Renaissance provides the foundations to the modern age. The term ‘renaissance’ was invented in the 19th century. One of the French authors wrote, man ‘re-find himself’ at this age. In Italy, it started in the late 1300s. This was the time when Roman Catholic doctrine was declining. The interest started developing in the Greek and Latin texts. Socrates, Plato, Aristotle,  Seneca, Cicero, Ovid, Virgil and Plutarch were the men of great influence. 

Fall of Constantinople in 1453 was another factor that brought about renaissance. Many scholars fled and brought printed books and manuscripts to Italy. 

The English Renaissance roughly starts from the 1520s. It is very different from that of the Italian Renaissance in many ways. The movement penetrated slowly in England because she was not that much accepting of the change. The Elizabethan period is regarded as the highest time in the English Renaissance.

In many ways, the English Renaissance is different from that of the Italian renaissance. Music and literature were the dominant forms in English renaissance. Visual art was very much famous in Italy. It developed in Italian cities of Florence and Venice in the safe hands of Botticelli, Leonardo da Vinci, Michelangelo and Raphael. Visual art was not significant in the English Renaissance. The tradition of literature in England was very strong and the printing press strengthened it more. In the Elizabethan age, the literary culture had fully developed. 

Drama and poetry were the leading genres which gave great names to the English Renaissance.  Spencer’s verse epic, The Faerie Queene is one the influential works of that time. This verse epic has had a great influence on English literature but it was overshadowed when Shakespeare, Wyatt and Surrey stepped into the genre of poetry. The drama was very much famous in this age. Marlow, Shakespeare, Jonson, Lily and Thomas Nash were the leading dramatists during the English renaissance. 

The theater tradition got popularized during this age. Shakespeare,  the leading figure, was an actor and has a share in a theater. In theater, the plays of Marlowe, Shakespeare and Jonson were performed. The Queen herself is regarded as the product of renaissance. She was married to the nation and wrote some occasional poems. Among intellectuals and philosophers, this age has Francis m Bacon and Thomas More. 

The Tudors of the 16th century were highly educated. It does not focus on the literature related to Christianity.
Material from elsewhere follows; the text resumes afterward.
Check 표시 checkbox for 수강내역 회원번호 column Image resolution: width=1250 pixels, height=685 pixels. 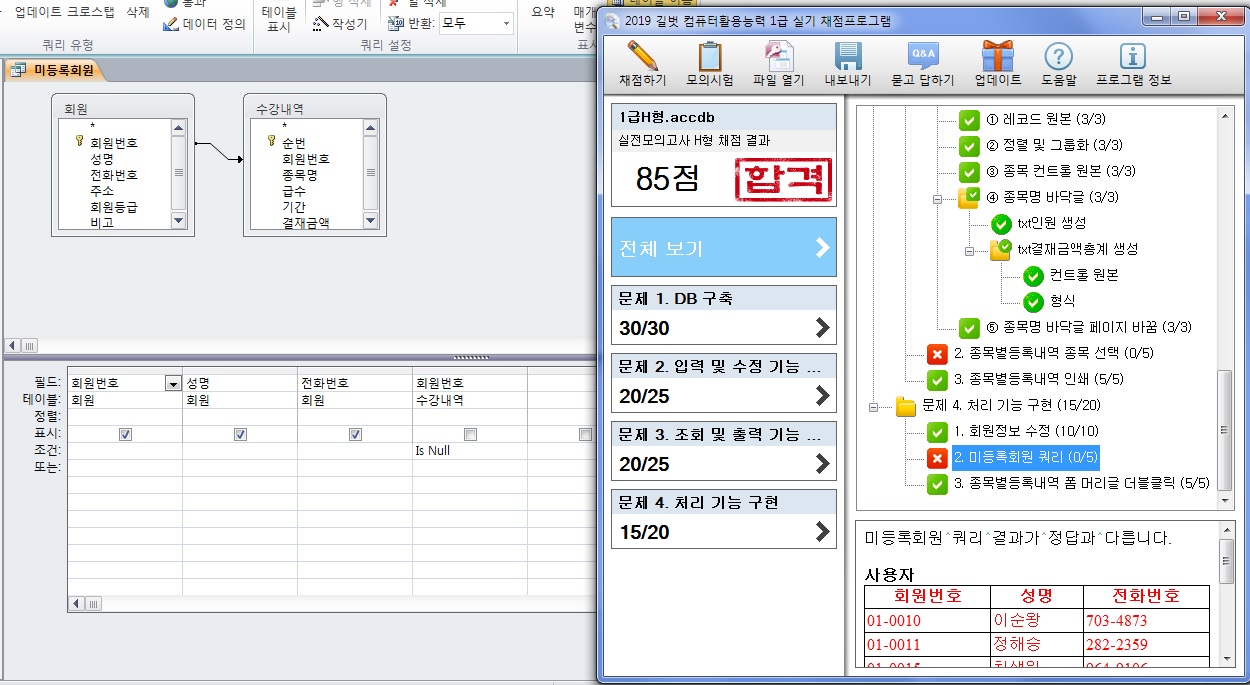click(x=470, y=435)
The focus of this age was on pre- Christian literature which was from Greeks and Romans.

Characteristics of English Renaissance Literature

Wonders of Love and Beauty

Renaissance has been the age of wonders. It also has a love for beauty. This was the time when the strong foundations of religion began to shake. Science, art and literature began to rise up. Religion was not as strong as it used to be. Printing press has brought literature and knowledge to everyone’s threshold. Books were in common man’s access. The world was viewed differently by the writers and the readers. Curiosity aroused and man became the centre of the universe. Writers started to be creative as the Creator of the universe. The man took imaginative plight and wrote wonderful pieces of literature. 

The people started loving designs and they gave much importance to beauty. The minimalist style of writing, which is very common in modern age, was not popular at that time. This did not impress the renaissance writers and readers. The witty, clever and sharp minds were appreciated. The sound, flow and beauty of the language were the concerns of the writers and the readers. 
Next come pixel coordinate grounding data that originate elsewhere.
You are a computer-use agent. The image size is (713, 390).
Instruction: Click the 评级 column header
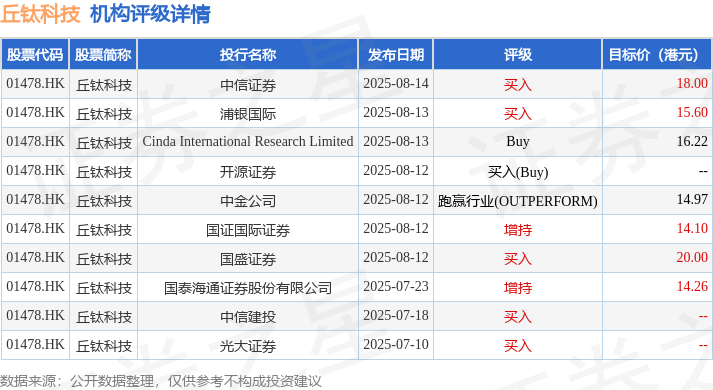click(518, 55)
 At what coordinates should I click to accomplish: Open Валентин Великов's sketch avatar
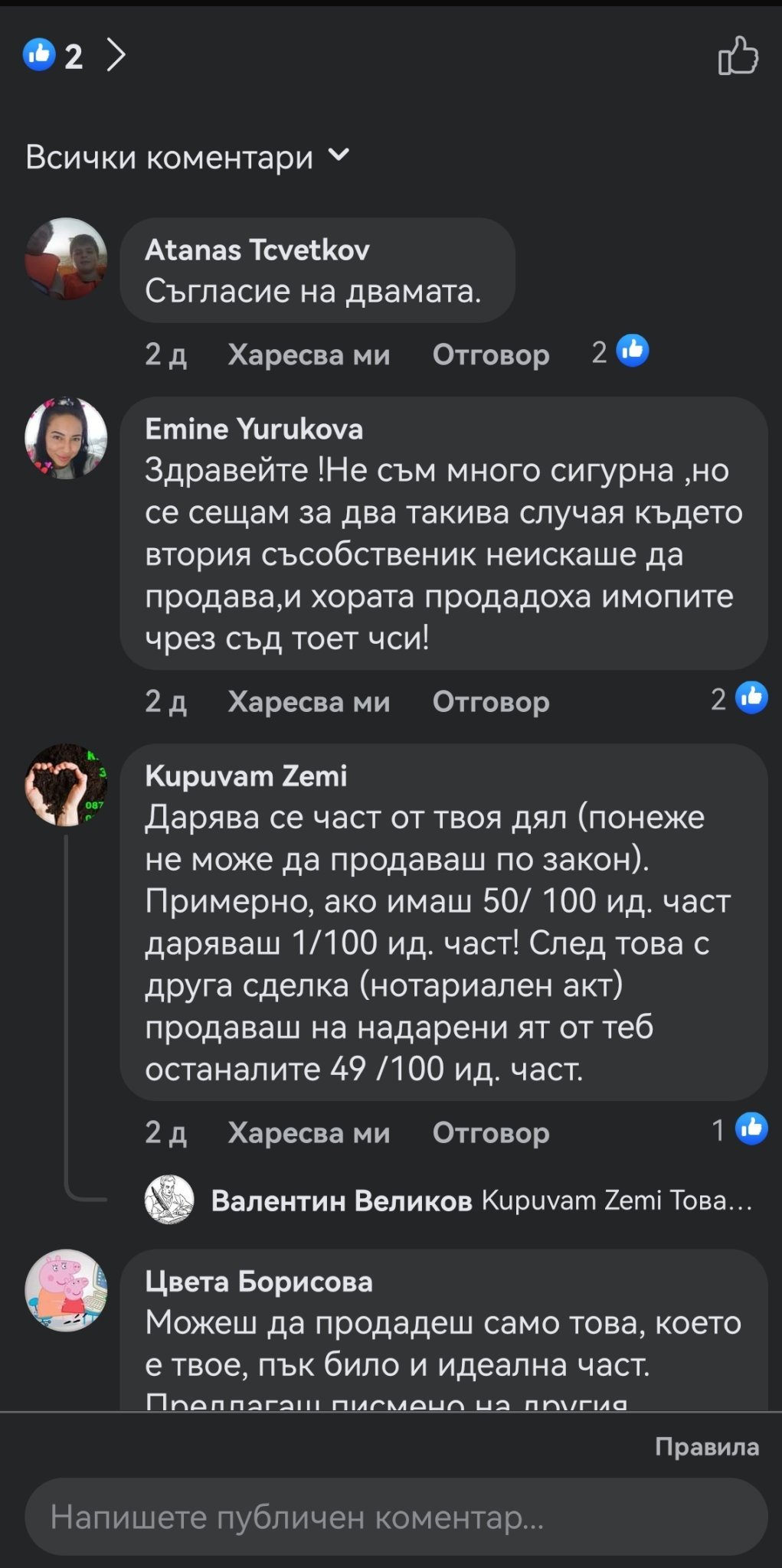coord(169,1200)
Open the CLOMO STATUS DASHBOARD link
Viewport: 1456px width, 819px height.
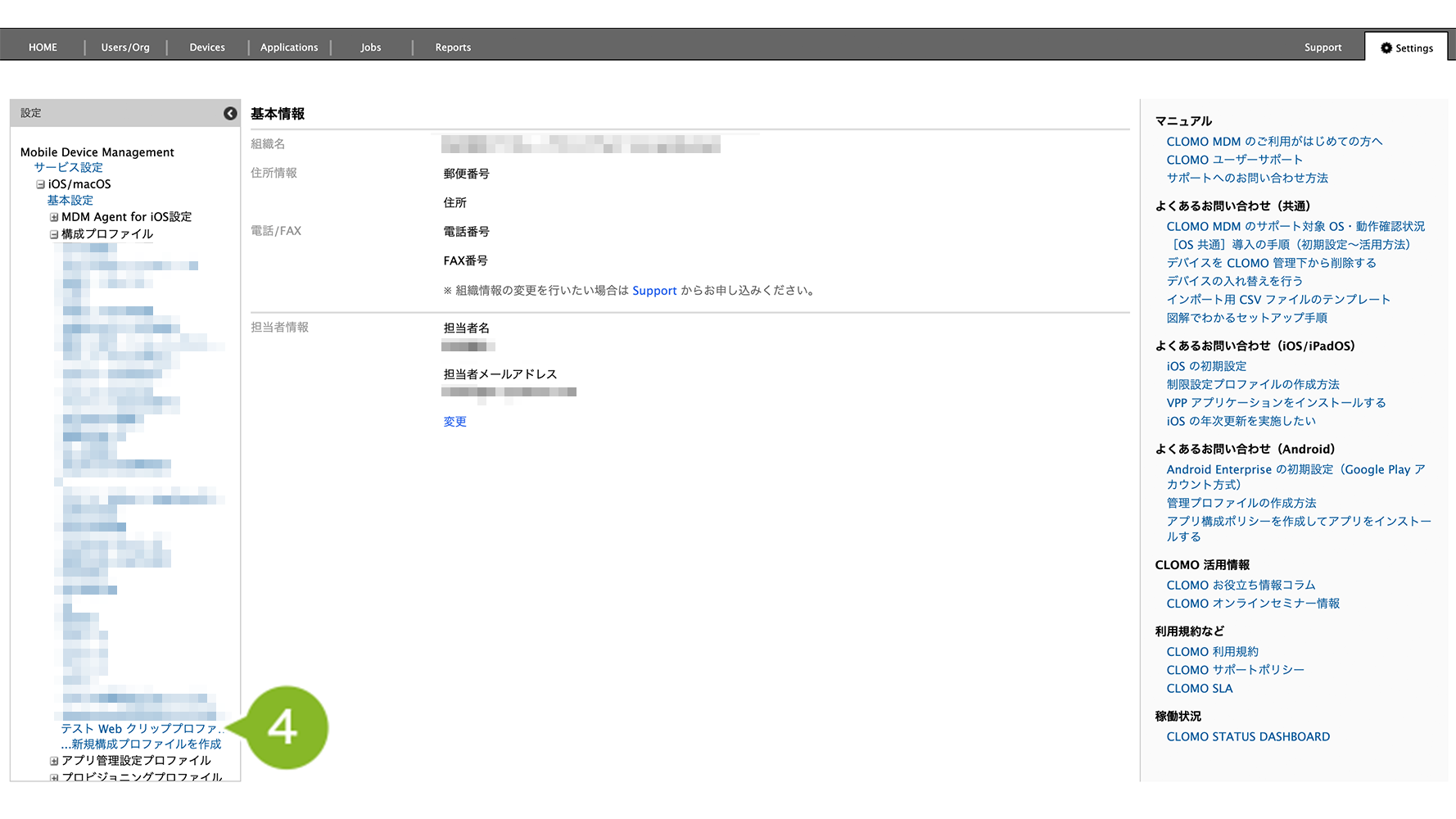(1247, 737)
Along with this, their focus was also on the depth, thoughtfulness and originality of the idea. The renaissance gave many such writers who satisfy these desires. Even modern readers feel immersed when he goes through the writings of the renaissance. 

Humanism

The humanistic philosophy got renewed along with all cultural interests and classical things. Greece and Roman writings came to Europe and man was the center of humanistic philosophy. The Middle Ages are often regarded as The Dark Ages because of unkind happenings. Plagues, wars and fires made these Middle Ages as Dark Ages. This made people focus on heaven and afterlife. This made people believe that this life is a test of their goodness. If one is good and does good deeds, he is considered to go to heaven. 

So whatever the Middle Age Europeans did, they did not do for now but for an afterlife.  But wars, plagues and unpleasant happenings brought great impact on people’s life. Their attitude toward life has changed.  They started living a new life. Everything around them has changed. They began enjoying their life. They started focusing on their present life. They were no more interested in the soul. Man and his body were significant instead of soul and essence.

Getting classical education has become the interest of the people. People were interested in studying, history, philosophy, literature, physics and geometry. Virgil’s Aeneid is the epic that has allusions in abundance. This was about the War of Troy and the start of Rome. Why did it appeal to the people? It appealed because of its political bodies. 

The political body of Elizabethan England mattered the most to Shakespeare. He loved and stood-in for the political body of Rome. He wrote his bloodiest play, with the title of Titus Andronicus, which is about the problems of Elizabethan England. His dramas have political conflicts which represent the political condition of the age.

Humanism and Religion

This was the time when humanism witnessed its own rise. Humanism is a belief that humans are good by nature and they have something to offer. This belief has shaken the foundations of religion. It also made fun of the religion. England’s religious renaissance was flamed up with the lively love affair between Henry VIII and Anne Boyle. 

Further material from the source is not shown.